Part of a data file:
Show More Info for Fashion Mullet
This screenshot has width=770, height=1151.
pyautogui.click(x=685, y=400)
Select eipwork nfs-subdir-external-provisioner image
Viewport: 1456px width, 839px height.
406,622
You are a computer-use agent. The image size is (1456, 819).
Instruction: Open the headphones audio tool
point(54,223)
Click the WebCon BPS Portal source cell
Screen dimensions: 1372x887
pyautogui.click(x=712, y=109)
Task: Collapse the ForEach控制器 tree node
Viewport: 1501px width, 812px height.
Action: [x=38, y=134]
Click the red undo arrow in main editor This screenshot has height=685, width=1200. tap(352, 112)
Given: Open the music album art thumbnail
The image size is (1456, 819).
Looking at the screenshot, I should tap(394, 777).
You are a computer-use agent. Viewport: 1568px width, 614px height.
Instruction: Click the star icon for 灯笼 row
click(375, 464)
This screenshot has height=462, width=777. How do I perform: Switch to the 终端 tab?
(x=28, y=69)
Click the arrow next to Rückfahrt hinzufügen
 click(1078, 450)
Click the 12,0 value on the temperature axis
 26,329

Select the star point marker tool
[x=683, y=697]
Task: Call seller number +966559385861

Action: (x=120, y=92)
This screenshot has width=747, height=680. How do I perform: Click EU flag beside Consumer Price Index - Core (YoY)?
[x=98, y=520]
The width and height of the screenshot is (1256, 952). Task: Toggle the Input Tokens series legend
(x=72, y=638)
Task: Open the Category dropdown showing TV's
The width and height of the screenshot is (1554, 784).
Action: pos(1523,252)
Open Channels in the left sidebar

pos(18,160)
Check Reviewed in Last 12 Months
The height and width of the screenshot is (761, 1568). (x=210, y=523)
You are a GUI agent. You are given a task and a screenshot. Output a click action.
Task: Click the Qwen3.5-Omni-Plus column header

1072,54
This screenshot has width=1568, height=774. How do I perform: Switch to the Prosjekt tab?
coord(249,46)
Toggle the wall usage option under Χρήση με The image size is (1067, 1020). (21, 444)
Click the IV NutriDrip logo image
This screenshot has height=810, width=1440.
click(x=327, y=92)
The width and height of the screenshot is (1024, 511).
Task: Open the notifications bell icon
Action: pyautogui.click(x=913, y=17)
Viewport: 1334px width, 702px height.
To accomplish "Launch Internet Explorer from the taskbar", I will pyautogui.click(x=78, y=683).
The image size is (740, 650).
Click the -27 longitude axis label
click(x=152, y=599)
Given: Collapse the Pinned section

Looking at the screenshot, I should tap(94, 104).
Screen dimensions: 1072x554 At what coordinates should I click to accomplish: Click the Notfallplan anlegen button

- **Challenge**:
Retype the records above without any changes, from the line containing "Check Reviewed in Last 12 Months" through the line containing "coord(249,46)".

- **Correct result**:
Check Reviewed in Last 12 Months
The height and width of the screenshot is (761, 1568). (x=210, y=523)
You are a GUI agent. You are given a task and a screenshot. Output a click action.
Task: Click the Qwen3.5-Omni-Plus column header

1072,54
This screenshot has width=1568, height=774. How do I perform: Switch to the Prosjekt tab?
coord(249,46)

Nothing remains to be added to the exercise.